Please count the lines in the rows below that contain the string "button" and give only that number.
++++++++++
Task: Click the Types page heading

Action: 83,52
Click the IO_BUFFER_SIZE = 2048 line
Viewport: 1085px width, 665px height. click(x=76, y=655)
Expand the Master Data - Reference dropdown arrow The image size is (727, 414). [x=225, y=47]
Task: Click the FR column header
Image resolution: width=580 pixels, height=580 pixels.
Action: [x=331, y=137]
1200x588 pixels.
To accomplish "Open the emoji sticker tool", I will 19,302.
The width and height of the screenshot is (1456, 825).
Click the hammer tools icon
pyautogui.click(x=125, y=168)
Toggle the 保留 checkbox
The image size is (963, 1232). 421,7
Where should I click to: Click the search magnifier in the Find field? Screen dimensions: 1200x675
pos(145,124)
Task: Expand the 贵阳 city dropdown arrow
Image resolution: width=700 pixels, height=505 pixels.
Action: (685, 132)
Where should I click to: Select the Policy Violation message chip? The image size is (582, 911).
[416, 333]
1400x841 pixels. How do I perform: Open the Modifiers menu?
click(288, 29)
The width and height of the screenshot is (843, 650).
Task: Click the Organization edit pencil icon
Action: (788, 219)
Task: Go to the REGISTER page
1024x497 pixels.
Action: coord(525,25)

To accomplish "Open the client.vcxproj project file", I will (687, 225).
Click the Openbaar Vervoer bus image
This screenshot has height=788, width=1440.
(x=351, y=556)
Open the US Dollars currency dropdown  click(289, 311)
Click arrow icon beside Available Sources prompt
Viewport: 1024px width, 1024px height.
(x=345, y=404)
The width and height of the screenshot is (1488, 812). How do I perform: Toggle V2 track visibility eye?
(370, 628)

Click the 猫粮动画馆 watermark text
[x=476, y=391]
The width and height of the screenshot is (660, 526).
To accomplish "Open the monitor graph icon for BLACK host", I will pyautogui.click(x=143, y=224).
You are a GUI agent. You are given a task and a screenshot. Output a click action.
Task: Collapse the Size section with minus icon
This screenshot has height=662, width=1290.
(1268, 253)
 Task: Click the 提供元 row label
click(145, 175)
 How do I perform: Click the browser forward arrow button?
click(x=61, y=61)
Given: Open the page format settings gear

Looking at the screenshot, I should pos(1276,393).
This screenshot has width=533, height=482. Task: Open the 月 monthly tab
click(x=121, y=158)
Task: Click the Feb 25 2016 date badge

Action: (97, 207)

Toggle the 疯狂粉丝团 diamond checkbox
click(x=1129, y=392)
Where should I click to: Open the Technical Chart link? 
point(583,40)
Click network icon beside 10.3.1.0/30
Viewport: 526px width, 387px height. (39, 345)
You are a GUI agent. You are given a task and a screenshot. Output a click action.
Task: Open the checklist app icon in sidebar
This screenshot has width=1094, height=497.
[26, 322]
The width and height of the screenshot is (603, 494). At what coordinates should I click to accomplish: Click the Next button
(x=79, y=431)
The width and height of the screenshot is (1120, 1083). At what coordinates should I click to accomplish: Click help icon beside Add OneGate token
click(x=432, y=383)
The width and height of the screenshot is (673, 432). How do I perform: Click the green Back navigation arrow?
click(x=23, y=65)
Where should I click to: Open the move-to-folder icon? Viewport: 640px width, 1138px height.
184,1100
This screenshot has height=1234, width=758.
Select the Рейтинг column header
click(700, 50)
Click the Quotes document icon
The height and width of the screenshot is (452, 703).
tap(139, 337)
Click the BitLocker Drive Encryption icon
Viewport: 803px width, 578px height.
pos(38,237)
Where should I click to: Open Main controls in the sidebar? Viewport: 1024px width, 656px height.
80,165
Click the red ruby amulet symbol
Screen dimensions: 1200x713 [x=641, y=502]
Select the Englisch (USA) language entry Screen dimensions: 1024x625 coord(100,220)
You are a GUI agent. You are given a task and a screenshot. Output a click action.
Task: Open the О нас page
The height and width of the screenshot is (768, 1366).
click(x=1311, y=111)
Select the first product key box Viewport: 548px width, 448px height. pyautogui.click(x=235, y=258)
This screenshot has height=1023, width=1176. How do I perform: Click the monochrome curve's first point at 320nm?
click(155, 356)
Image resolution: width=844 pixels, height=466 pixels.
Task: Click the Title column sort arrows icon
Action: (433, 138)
++++++++++
Response below >> 2